Par Christine Blanchet

Trois designers se sont confiés à nous sur leur rapport à la matière et la façon dont ils l’exploitent, la louent, ou la transgressent.

François Azambourg © Studio François Azambourg

Villa Kujoyama Paravent Copeau © Studio François Azambmbourg

 

 

 

 

 

 

 

 

 

François Azambourg
Designer
« François Azambourg explore le potentiel expressif des procédés de mise en forme des matériaux, qu’ils soient industriels ou artisanaux, novateurs ou traditionnels, dans un souci constant d’économie de moyens et de légèreté. Son rapport à la matière est particulier puisqu’il tente sans cesse de la réduire à l’extrême, de comprendre jusqu’où elle peut être sollicitée.

Lors de sa résidence d’artiste à la villa Kujoyama à Kyoto en 2015, le designer s’intéresse aux copeaux produits comme déchets par les charpentiers investis dans la construction traditionnelle. On connaît chez lui la quête continue de la plus petite unité de matière qui, paradoxalement, donne à lire toute la matière dans son état limite. En effet, en deçà du copeau, la matière du bois se délite, n’est plus tenue et ne peut plus être sollicitée.

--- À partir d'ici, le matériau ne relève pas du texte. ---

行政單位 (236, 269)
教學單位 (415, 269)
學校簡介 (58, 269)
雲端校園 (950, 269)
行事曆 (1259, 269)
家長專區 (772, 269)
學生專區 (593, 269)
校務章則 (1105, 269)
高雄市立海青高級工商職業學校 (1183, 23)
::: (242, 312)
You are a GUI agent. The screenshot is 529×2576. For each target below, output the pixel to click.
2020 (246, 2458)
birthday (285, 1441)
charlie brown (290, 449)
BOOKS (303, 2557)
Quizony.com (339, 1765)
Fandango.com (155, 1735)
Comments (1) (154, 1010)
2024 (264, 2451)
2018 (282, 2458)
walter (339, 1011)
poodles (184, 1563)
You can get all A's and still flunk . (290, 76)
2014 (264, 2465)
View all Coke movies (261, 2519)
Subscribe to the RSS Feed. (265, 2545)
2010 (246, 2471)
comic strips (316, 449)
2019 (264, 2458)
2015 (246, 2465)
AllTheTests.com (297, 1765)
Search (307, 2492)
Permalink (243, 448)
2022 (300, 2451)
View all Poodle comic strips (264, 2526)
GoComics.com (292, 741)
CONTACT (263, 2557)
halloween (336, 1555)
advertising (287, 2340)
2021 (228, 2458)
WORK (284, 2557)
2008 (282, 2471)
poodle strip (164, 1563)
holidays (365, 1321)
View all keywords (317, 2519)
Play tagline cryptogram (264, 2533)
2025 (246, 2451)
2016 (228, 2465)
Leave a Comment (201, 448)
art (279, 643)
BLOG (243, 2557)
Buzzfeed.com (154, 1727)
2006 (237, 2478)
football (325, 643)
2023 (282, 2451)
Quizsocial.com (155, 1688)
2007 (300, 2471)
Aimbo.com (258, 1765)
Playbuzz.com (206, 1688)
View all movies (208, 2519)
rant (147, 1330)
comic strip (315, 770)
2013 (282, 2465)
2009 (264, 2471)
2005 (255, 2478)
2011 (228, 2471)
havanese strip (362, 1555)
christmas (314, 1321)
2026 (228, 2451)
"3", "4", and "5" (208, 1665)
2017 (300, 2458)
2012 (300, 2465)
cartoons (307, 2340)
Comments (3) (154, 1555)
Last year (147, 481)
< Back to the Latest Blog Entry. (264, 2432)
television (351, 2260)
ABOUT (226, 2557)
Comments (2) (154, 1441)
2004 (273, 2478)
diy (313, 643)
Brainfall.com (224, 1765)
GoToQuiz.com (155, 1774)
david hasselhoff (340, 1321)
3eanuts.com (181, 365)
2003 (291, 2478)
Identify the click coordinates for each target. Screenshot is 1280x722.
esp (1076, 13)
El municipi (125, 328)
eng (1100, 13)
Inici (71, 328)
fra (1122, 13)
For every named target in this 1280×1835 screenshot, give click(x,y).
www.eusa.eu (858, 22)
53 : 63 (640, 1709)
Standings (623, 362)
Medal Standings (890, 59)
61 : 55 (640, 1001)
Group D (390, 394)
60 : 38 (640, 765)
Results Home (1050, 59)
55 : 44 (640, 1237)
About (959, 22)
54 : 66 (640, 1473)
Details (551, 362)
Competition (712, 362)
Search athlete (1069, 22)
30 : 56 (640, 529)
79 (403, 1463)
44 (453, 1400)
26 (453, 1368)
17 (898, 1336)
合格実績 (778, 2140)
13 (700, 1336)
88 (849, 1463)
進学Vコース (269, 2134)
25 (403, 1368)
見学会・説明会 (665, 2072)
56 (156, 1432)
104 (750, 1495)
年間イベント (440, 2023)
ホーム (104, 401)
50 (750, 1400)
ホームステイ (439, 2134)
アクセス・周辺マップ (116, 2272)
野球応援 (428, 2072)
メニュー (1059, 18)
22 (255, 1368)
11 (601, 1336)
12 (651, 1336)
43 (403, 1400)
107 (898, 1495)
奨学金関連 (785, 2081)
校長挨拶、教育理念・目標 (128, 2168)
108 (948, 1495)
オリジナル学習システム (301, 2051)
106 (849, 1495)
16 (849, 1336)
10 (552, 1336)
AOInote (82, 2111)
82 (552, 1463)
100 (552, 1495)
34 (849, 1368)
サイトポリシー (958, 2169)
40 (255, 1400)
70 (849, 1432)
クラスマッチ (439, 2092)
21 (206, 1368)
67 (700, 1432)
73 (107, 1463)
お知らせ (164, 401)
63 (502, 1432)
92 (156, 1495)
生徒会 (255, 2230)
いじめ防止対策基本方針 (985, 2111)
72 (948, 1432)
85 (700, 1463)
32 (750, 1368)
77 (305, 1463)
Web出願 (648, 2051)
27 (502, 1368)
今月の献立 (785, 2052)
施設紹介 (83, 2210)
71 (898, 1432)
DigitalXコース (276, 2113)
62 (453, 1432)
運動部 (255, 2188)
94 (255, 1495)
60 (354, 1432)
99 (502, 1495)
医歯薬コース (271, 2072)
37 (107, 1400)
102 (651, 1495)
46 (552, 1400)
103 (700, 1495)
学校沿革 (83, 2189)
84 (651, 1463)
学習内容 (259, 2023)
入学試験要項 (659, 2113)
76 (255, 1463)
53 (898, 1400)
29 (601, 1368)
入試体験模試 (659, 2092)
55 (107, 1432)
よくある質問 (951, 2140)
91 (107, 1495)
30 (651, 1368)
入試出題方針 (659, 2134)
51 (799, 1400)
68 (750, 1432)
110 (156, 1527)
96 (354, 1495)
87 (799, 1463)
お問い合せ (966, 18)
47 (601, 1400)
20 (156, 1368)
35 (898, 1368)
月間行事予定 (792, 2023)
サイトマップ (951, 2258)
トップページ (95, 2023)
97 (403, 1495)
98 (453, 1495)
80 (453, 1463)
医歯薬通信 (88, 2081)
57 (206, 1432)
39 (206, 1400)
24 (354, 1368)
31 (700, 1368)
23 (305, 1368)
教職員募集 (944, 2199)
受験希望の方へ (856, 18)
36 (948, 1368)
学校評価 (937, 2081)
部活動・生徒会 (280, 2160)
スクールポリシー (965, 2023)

Avec son paravent, François Azambourg interroge la matière dans ses capacités structurales et fonctionnelles et le copeau se voit associé à l’air, à la lumière. C’est par cette implication directe des immatériaux, cette frugalité de la matière, qu’il a su transporter les matériaux et procédures traditionnels japonais vers une nouvelle expression contemporaine. L’ensemble de ses recherches produites à la villa Kujoyama vient d’intégrer les collections du Musée national d’art moderne du Centre Pompidou. »

D’après un entretien entre François Azambourg et Philippe Louguet, historien du design.

Constance Guisset © Constance Guisset Studio

Canova réalisé pour Moustache © Constance Guisset Studio

 

 

 

 

 

 

 

 

 

 

 

Constance Guisset
Designer
Il n’y a pas de matière favorite. J’ai le plaisir d’en travailler un certain nombre au fil des projets. Chaque matériau a ses attraits et ses subtilités. Le choix dépend du projet concerné, des besoins, du contexte, voire de l’éditeur qui peut aussi être fabricant. Lorsque j’imagine un objet, je le rêve et le dessine, dans ma tête puis sur le papier. Parfois, le matériau est à l’origine de la commande et sa mise en forme est intégrée dans le dessin dès le départ. Dans d’autres cas, la réflexion n’est pas initialement adossée à une technique et l’idée du matériau qui servira le mieux le projet ne vient qu’ensuite. Idéalement, la matière doit servir l’objet et l’idée qui le précède.

 

Pierre Charpin © Morgane Le Gall

Projet du CIRVA © Michel Bonvin

 

 

 

 

 

 

 

 

 

 

 

Pierre Charpin
Designer
Je n’ai pas de matériau favori ni de gamme de matériaux que j’exploite plus que d’autres dans mon travail. Très souvent, le choix des matériaux arrive tardivement dans mon processus de travail. En effet, je choisis celui qui me semble le plus approprié à la forme une fois que la phase de dessin est déjà avancée. Mon processus créatif est essentiellement basé sur le dessin. Je pense avec le dessin et mes pensées me viennent en dessinant. Je procède très peu par maquettes et donc très peu par la matière.

Évidemment, il y a aussi des situations de projets où le matériau m’est donné comme point de départ. Ce qui est le cas, par exemple, du travail que j’ai pu réaliser au CIRVA à Marseille, où le verre était l’élément principal. C’est d’ailleurs pour cette raison que j’ai mis du temps à répondre à cette invitation, car je ne savais pas par où entamer le projet. Dans ce cas, je m’informe sur le matériau, mais ceci ne constitue jamais une connaissance profonde et je m’en remets à l’avis des spécialistes. Le design n’est pas une activité solitaire.

Mon rapport au matériau est donc changeant, je m’intéresse à un matériau parfois pour son aspect tactile, parfois pour sa couleur, parfois pour ses propriétés structurelles. J’estime le matériau au service du projet et non le projet au service du matériau.